**Work to be completed**
The answer is an exact copy of the lines from the one with "You are a computer-use agent." to the end of the listing below, pictures left out.

**Records for this task**
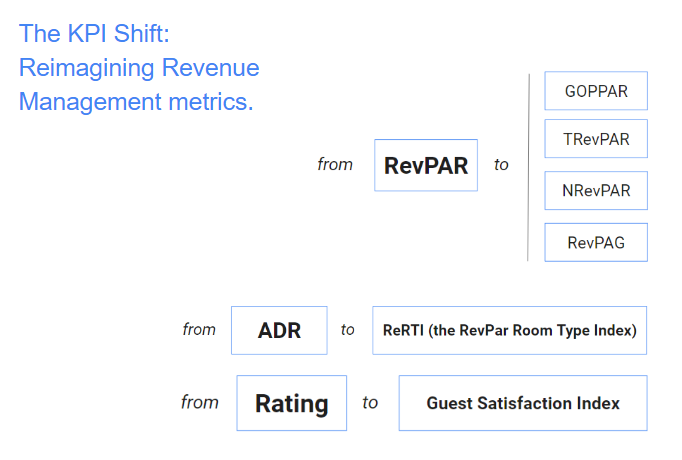Image resolution: width=682 pixels, height=460 pixels.
Task: Click 'The KPI Shift:' title line
Action: click(x=94, y=33)
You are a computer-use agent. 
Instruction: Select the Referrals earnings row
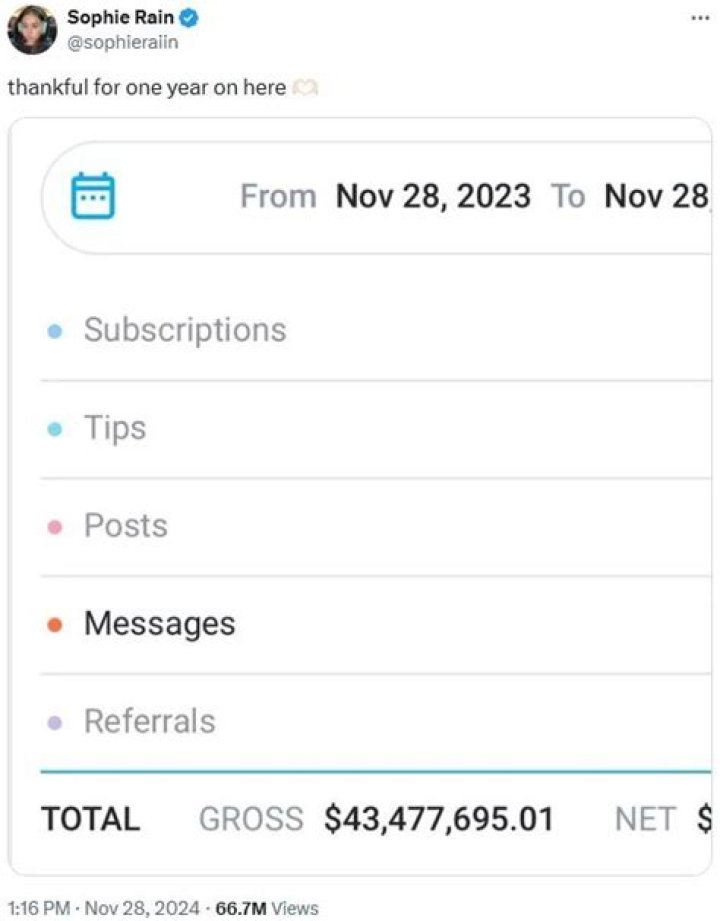376,722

**Completed task**
You are a computer-use agent. 
Instruction: Select the Referrals earnings row
376,722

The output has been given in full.